Eu estava no sofá lendo Rubens Paiva quando a cachorra atravessou num súbito galope a porta já aberta e ele veio devagarinho logo atrás contando que ela tinha feito tanto cocô na rua que precisou de duas sacolas pra recolher. A verdade é que naquela hora eu não assimilei exatamente o que ele dizia, o que é bastante comum já que ele fala devagar demais pro meu pensar ansioso e inquieto.
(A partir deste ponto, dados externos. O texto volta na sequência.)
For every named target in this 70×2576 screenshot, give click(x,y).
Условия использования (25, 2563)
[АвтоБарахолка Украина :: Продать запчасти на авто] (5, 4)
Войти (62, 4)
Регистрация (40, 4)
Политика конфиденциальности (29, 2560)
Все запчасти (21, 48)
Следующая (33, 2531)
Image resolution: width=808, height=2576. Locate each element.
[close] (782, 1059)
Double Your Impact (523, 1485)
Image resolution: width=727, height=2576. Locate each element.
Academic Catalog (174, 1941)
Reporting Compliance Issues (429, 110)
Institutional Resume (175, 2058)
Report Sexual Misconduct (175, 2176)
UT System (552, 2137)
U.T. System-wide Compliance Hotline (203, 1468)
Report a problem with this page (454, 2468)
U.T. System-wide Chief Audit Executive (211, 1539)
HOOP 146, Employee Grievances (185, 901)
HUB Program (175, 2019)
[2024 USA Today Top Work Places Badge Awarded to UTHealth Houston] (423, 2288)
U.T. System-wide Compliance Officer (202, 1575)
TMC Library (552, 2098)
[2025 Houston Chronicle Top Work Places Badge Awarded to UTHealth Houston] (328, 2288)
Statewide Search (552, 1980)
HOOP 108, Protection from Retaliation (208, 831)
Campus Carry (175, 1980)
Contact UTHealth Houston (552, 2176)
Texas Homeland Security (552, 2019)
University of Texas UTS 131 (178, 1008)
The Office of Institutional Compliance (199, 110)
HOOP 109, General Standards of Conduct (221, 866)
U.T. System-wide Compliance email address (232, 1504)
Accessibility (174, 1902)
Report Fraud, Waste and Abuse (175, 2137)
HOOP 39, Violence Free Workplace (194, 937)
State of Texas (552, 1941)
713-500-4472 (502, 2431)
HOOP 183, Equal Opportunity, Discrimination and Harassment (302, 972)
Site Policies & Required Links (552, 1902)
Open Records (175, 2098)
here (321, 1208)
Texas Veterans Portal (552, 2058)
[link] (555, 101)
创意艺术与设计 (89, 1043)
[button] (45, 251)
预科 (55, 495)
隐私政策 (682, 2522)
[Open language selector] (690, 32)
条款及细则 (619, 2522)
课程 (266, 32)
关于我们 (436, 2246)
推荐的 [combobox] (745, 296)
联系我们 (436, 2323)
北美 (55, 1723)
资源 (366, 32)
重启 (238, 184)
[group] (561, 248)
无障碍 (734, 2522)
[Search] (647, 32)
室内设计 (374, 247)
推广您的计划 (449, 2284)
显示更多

Ele parou perto da cozinha, virou a cabeça na minha direção e o corpo pro outro lado e começou a narrativa que eu só fui entender depois. Tudo à minha volta se mexia, parecia que girava, parecia foto de longa exposição, mas a fala dele ficava cada vez mais lenta e baixa, quase muda. Olhei aqueles olhos por trás das lentes dos seus óculos e me veio um certo desconforto misturado com equilíbrio. Uma náusea de alegria em excesso. Era tão comum aquilo tudo — a voz, a postura, as mãos, o semblante, o suor que escorria na testa— que por algum tempo esqueci de quem eu era antes dele. Doeu, mas uma dor gostosa. E tive mais alguns aflitivos segundos me perguntando se aquela cena era mesmo real.
Já teve num sonho em que seu corpo era levado sem que você conseguisse controlar? A sensação foi mais ou menos essa. Acho até que cheguei a ouvir uma música no lugar da história que ele contava, seu corpo e seu jeito me embalaram como numa dança de passos marcados e leves.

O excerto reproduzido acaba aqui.